> Task item
Reproduce the stretch of the matcha passage from "How to Drink Matcha and" through "even at home.", word for word.

> Provided passage

How to Drink Matcha and the Culture of the Tea Ceremony
No particular rules exist regarding how to drink Matcha, but a traditional method of drinking is said to be the best way to enjoy it most. The standard method is to put Matcha and hot water in a tea bowl and whisk it with a bamboo whisk, a procedure called “temae (ceremonial way of making tea).” The host serves either “thin tea (usucha)” made through whisking Matcha with a bamboo whisk or “thick tea (koicha)” which uses a smaller amount of hot water in which Matcha is kneaded with a bamboo whisk. You need to get the knack of it, but once you are used to making it, you can enjoy Matcha easily, even at home.
The tea ceremony is a ritual that respects behavior to serve teas, tea utensils, and space like a tea room, and is closely related to the spirit of “Wabi” principles that place importance on minimalism and simplicity. The world of “tea ceremony” is profound and inherited as a culture unique to Japan. Japanese tea is often served when receiving guests, even in general households, and "hospitality," which is based on the tea ceremony knowledge and skills, is still rooted in the spirit of the Japanese people.

> Records provided
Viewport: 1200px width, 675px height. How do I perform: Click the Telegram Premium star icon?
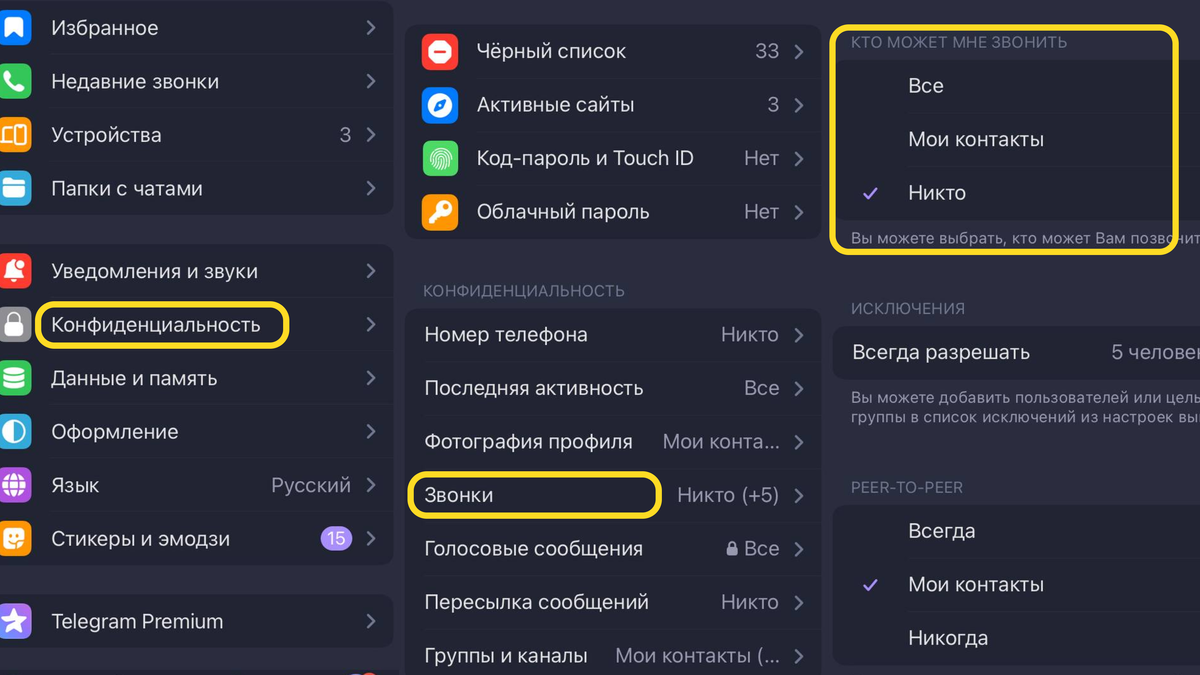pos(15,621)
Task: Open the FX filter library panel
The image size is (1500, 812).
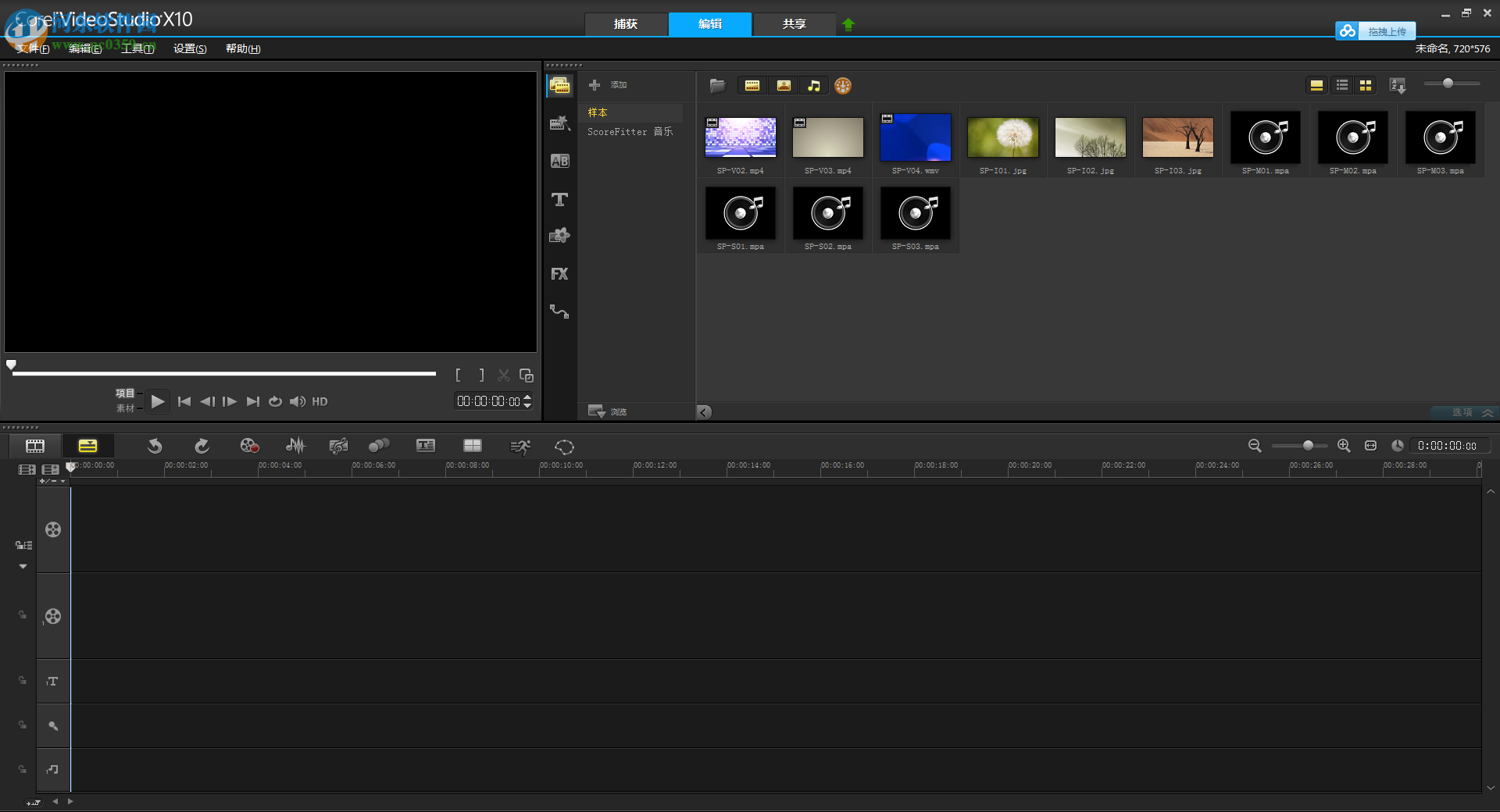Action: [x=559, y=274]
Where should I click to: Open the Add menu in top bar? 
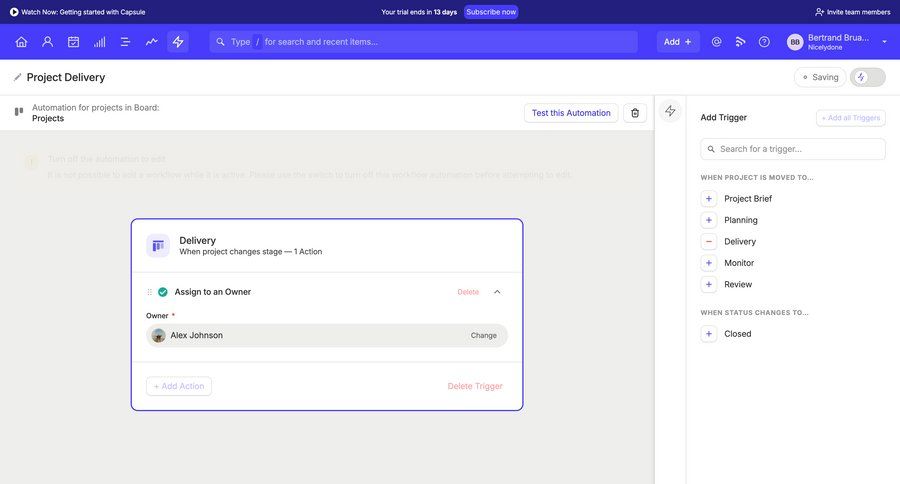click(678, 42)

> Solution
How to Drink Matcha and the Culture of the Tea Ceremony
No particular rules exist regarding how to drink Matcha, but a traditional method of drinking is said to be the best way to enjoy it most. The standard method is to put Matcha and hot water in a tea bowl and whisk it with a bamboo whisk, a procedure called “temae (ceremonial way of making tea).” The host serves either “thin tea (usucha)” made through whisking Matcha with a bamboo whisk or “thick tea (koicha)” which uses a smaller amount of hot water in which Matcha is kneaded with a bamboo whisk. You need to get the knack of it, but once you are used to making it, you can enjoy Matcha easily, even at home.